Selamat Tinggal Banjir dan Aspal Berlubang

Lalu Lintas - Tampak kendaraan motor, mobil maupun truk mulai melalui Jembatan Layang Bukit Rawi di Desa Penda Barania, Kabupaten Pulang Pisau yang sudah bisa digunakan mulai tanggal 28 Agustus 2022 lalu, Kabupaten Pulang Pisau, Senin (29/8)


*Jembatan Layang Bukit Rawi Sudah Bisa Dilewati


PALANGKA RAYA- Jembatan Layang Bukit Rawi di Desa Penda Barania, Kabupaten Pulang Pisau kini sudah bisa dilewati masyarakat, khususnya pengendara roda 2 dan roda 4. Walaupun belum diresmikan, namun jembatan sepanjang kurang lebih 3 kilometer itu sudah beroperasi.


Dari pantauan di lapangan, Senin (29/8), tampak para pengendara baik kendaraan bermotor hingga mobil atau angkutan hilir mudik melewati jalur tersebut. 


Tampak juga konstruksi jembatan yang kokoh, dengan posisi sudah sangat tinggi melebihi dari permukaan tanah. Walaupun belum ada tanda-tanda munculnya banjir musiman yang kerap menggenangi kawasan itu, para pengendara sudah tidak perlu khawatir lagi dengan masalah tersebut.

● **Data Rekaman**

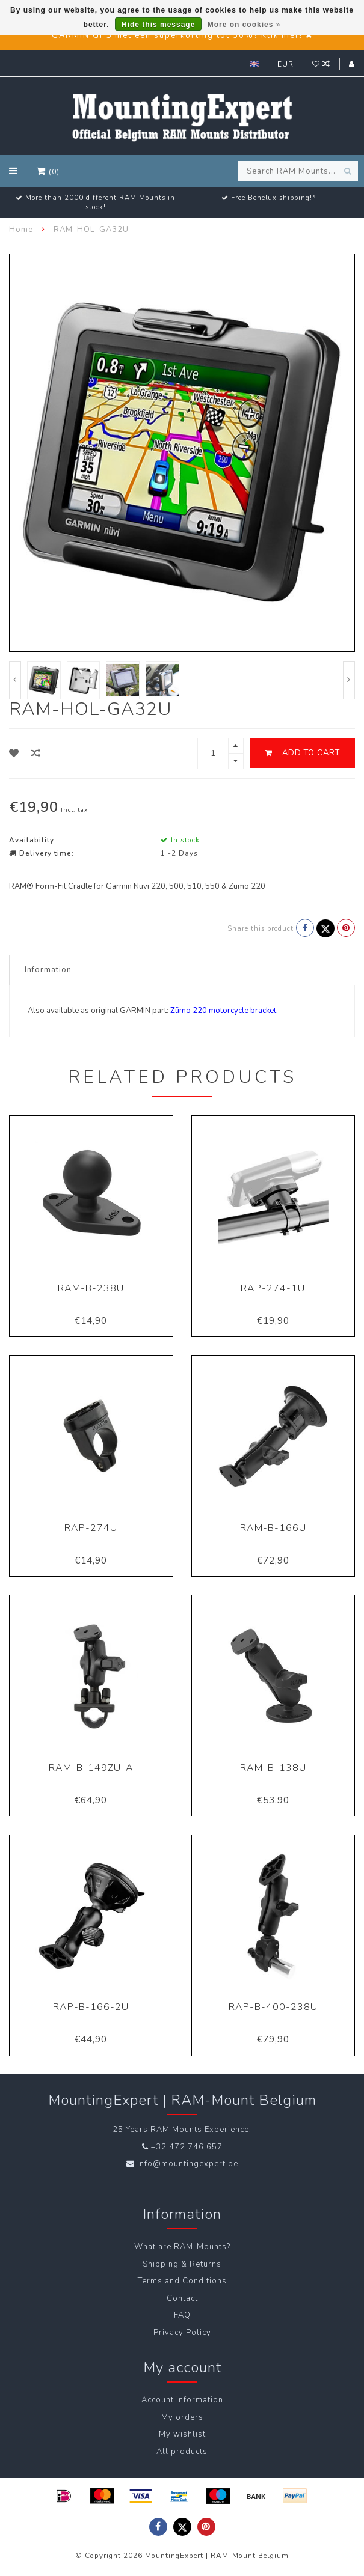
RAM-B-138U (273, 1767)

● **Tugas Latihan**
1. Tulis ulang kutipan halaman tentang jembatan layang, semua bagian dari "Lalu Lintas - Tampak" turun sampai "melewati jalur tersebut.", dengan menukar "Jembatan Layang Bukit Rawi" menjadi "Jembatan Bukit Rawi".
2. Jawablah pertanyaan berikut berdasarkan kutipan halaman tentang jembatan layang.
(a) Mulai tanggal berapa jembatan itu sudah bisa digunakan?
(b) Berapa panjang jembatan tersebut?
(c) Masalah musiman apa yang kerap menggenangi kawasan itu?

● **Hasil Latihan**
1.
Lalu Lintas - Tampak kendaraan motor, mobil maupun truk mulai melalui Jembatan Bukit Rawi di Desa Penda Barania, Kabupaten Pulang Pisau yang sudah bisa digunakan mulai tanggal 28 Agustus 2022 lalu, Kabupaten Pulang Pisau, Senin (29/8)


*Jembatan Bukit Rawi Sudah Bisa Dilewati


PALANGKA RAYA- Jembatan Bukit Rawi di Desa Penda Barania, Kabupaten Pulang Pisau kini sudah bisa dilewati masyarakat, khususnya pengendara roda 2 dan roda 4. Walaupun belum diresmikan, namun jembatan sepanjang kurang lebih 3 kilometer itu sudah beroperasi.


Dari pantauan di lapangan, Senin (29/8), tampak para pengendara baik kendaraan bermotor hingga mobil atau angkutan hilir mudik melewati jalur tersebut.

2.
(a) Mulai tanggal 28 Agustus 2022.
(b) Kurang lebih 3 kilometer.
(c) Banjir musiman.